Now you can use the remote channel throughout your program (with put(..) and take(..), etc), just like any normal local channel:

// note: `remoteCh` already opened

go(function *localProc(){
	var meaning = yield take( remoteCh );
	console.log( meaning );
});

// ***************************
// and in some remote context:
// ***************************
// note: `remoteCh` already opened

go(function *remoteProc(){
	yield put( remoteCh, 42 );
});

That's pretty much it!

Transport ID and Channel ID

It's very important to recognize that you will need a mechanism for determining (or generating) a unique string value for both a transport ID and a channel ID. These must both be unique within your application; you cannot use the same channel ID across two different transports.

For example, if you have a Socket.io server process receiving incoming connections from multiple clients, you'll obviously need to have a different transport ID for each client-server connection, since the server cannot use the same transport ID for its multiple transports, and each transport must be directly connected to a specific client socket.

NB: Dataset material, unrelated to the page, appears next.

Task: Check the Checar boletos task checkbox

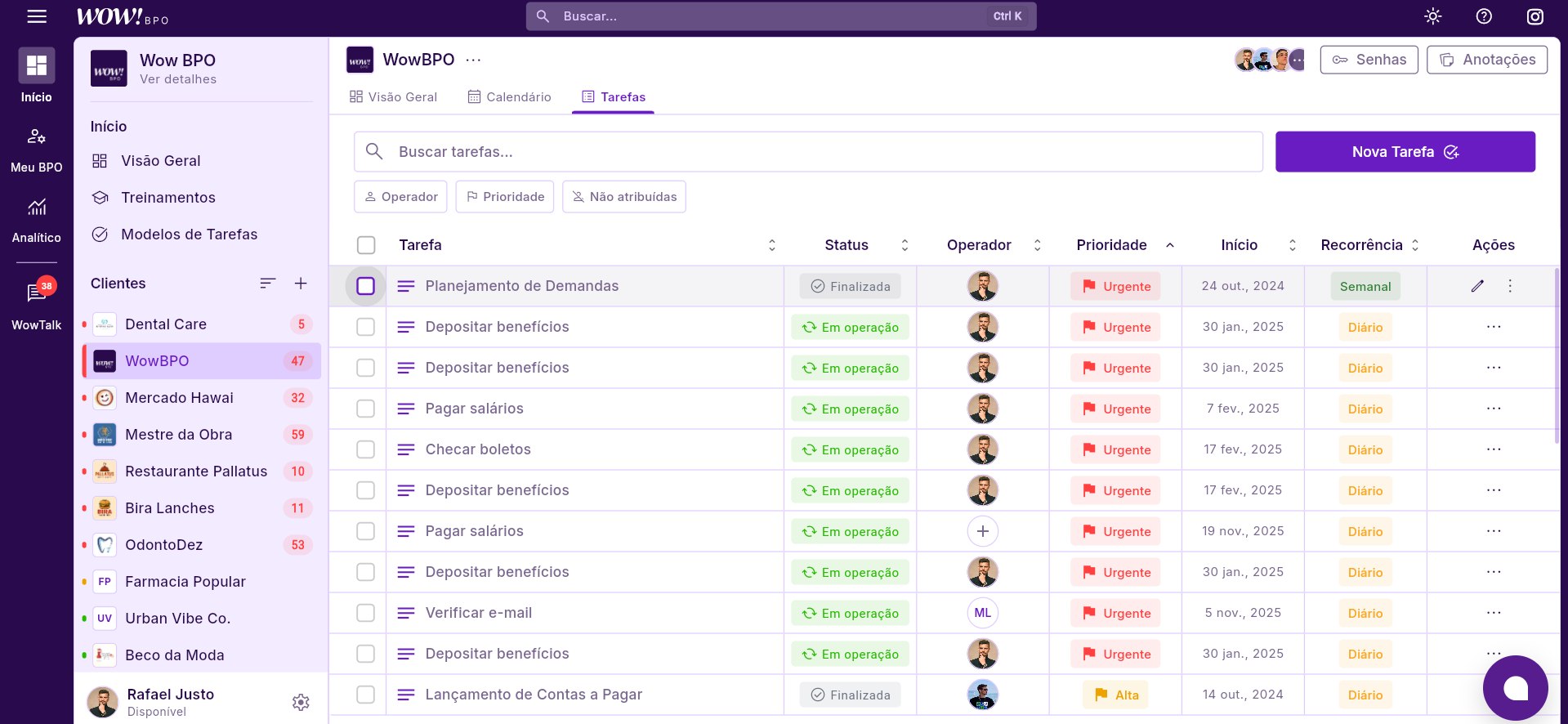Action: click(x=366, y=449)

Since both sides of a remote channel need to agree on the transport ID and channel ID, and since you may need to actually generate these values to ensure their uniqueness, you may very well have to pass the transport ID and/or channel ID manually to/from the remote context during initial connections.

In the code for the Examples (see below), you'll see one way of handling this: by passing the transport ID and channel ID in the URL for connection to a Web Worker or Socket.io server. For Node.js child processes, the IDs are passed along as shell arguments.

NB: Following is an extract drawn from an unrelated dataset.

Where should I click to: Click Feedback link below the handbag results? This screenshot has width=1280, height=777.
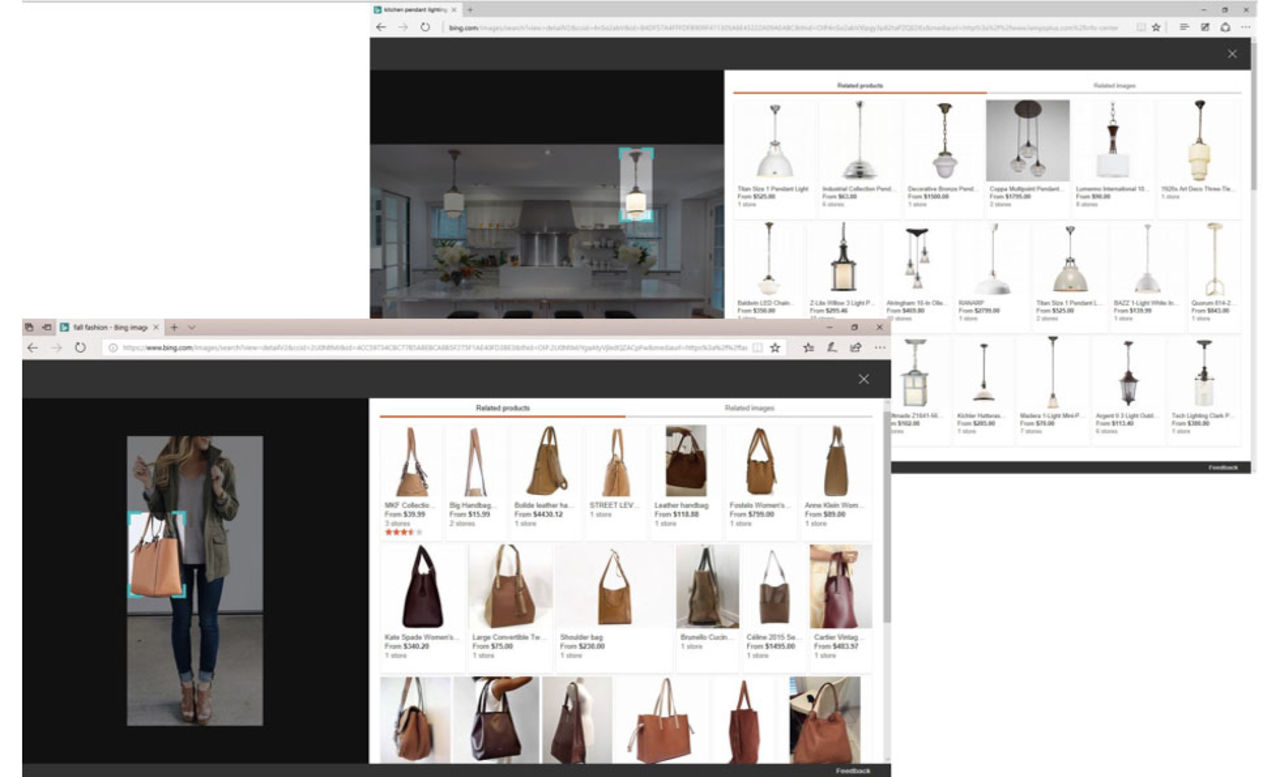853,771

How you choose to generate, manage or transmit these IDs is entirely up to you. They just have to be unique and match on both sides. They will be treated internally as strings.

Examples

See the examples/ directory for the following examples:

To run these examples locally on your own system:

  1. Clone this repo
  2. In the root directory of this repo, run npm install to install its devDependencies (listed in package.json)
  3. For the examples with server components, start up the appropriate server process(s) at the command line with node {server-filename}.js
  4. For the examples with a web page UI:
    • run a local file server (like python -m SimpleHTTPServer 8080, node-static, etc) in the root directory of this repo, simply to serve up the HTML/JS files to the browser under localhost
    • navigate to the appropriate index.html file in your browser

Known Issues

This project is at a very early alpha stage. There are a number of caveats to be aware of:

  • An assumption is made of the method names for CSP actions: put, take, etc. If your lib's method names don't match, you may have to define your own adaptation/mapping logic.
  • Local CSP channels can have a buffer size > 1, but RemoteCSPChannel doesn't yet support those semantics. This is very difficult to achieve.
  • Currently only put(..) and take(..) are supported. CSP alts(..), for example, is much more complicated to negotiate across multiple contexts, so they are not yet supported.
  • If you have a local put(..) and take(..) on the same remote channel, an assumption is made that you'd like to fulfill that action locally and not remotely. It will attempt to signal the remote context to tell it to cancel the first (already-messaged) remote behavior. However, that cancelation may not fully work yet, which means that remote channel may get into a weird state.

License

The code and all the documentation are released under the MIT license.